* Start PROVIDED MATERIAL *

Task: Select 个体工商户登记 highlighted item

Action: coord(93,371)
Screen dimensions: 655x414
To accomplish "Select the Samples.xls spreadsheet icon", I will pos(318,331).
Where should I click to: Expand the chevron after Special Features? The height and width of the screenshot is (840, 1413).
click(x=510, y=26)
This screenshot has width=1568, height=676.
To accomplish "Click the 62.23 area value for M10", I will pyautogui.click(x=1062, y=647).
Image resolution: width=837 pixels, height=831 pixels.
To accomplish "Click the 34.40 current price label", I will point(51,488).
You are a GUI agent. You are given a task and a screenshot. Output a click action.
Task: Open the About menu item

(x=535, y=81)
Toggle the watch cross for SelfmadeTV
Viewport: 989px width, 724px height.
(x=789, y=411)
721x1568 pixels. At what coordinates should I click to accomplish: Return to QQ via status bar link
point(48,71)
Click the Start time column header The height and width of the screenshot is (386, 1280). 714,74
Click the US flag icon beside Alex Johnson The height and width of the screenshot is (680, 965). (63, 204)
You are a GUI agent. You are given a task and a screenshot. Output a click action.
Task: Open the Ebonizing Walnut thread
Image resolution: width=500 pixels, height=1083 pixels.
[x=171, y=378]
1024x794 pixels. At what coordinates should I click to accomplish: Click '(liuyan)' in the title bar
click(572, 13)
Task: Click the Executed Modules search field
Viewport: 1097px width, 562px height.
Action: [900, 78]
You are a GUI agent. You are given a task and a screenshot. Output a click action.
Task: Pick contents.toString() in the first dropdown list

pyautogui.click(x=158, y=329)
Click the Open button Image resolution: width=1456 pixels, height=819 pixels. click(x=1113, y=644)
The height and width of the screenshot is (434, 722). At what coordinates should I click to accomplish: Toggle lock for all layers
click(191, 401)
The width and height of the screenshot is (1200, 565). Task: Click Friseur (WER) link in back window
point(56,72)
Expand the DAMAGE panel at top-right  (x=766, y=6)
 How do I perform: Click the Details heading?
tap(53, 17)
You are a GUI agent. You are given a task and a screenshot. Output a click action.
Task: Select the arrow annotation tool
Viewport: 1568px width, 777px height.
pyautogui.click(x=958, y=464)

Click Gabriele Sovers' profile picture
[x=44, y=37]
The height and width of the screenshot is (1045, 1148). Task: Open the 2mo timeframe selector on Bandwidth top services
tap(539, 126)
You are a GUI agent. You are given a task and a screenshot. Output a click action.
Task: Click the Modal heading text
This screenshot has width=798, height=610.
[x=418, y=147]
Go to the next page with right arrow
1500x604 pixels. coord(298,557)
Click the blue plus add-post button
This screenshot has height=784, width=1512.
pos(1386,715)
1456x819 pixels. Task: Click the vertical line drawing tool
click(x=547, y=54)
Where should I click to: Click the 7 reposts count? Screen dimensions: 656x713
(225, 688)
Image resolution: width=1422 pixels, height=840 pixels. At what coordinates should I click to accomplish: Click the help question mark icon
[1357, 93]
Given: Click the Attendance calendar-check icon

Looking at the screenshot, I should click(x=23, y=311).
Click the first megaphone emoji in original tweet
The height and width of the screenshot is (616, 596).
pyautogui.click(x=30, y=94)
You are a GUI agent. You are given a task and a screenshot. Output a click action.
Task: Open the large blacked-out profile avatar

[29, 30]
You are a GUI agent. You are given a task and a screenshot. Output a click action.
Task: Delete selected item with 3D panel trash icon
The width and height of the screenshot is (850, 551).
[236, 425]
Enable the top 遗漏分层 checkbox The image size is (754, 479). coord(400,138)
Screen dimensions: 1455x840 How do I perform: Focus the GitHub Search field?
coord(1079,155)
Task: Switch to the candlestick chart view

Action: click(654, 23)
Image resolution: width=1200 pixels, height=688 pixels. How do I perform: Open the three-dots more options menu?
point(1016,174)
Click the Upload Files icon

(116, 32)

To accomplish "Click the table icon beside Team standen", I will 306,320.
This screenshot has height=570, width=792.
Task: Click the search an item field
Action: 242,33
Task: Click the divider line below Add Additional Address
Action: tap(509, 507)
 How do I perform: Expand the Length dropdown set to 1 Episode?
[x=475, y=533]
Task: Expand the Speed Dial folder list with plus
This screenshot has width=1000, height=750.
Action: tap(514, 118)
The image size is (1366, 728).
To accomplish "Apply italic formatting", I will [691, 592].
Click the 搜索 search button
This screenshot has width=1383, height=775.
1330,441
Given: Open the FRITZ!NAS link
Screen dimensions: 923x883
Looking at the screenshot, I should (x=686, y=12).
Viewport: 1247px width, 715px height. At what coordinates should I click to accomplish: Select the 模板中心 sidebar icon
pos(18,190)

* End PROVIDED MATERIAL *

Copy the rows above word for word. Begin with the first line and stop after the line that contains "(x=789, y=411)".

Task: Select 个体工商户登记 highlighted item

Action: coord(93,371)
Screen dimensions: 655x414
To accomplish "Select the Samples.xls spreadsheet icon", I will pos(318,331).
Where should I click to: Expand the chevron after Special Features? The height and width of the screenshot is (840, 1413).
click(x=510, y=26)
This screenshot has width=1568, height=676.
To accomplish "Click the 62.23 area value for M10", I will pyautogui.click(x=1062, y=647).
Image resolution: width=837 pixels, height=831 pixels.
To accomplish "Click the 34.40 current price label", I will point(51,488).
You are a GUI agent. You are given a task and a screenshot. Output a click action.
Task: Open the About menu item

(x=535, y=81)
Toggle the watch cross for SelfmadeTV
Viewport: 989px width, 724px height.
(x=789, y=411)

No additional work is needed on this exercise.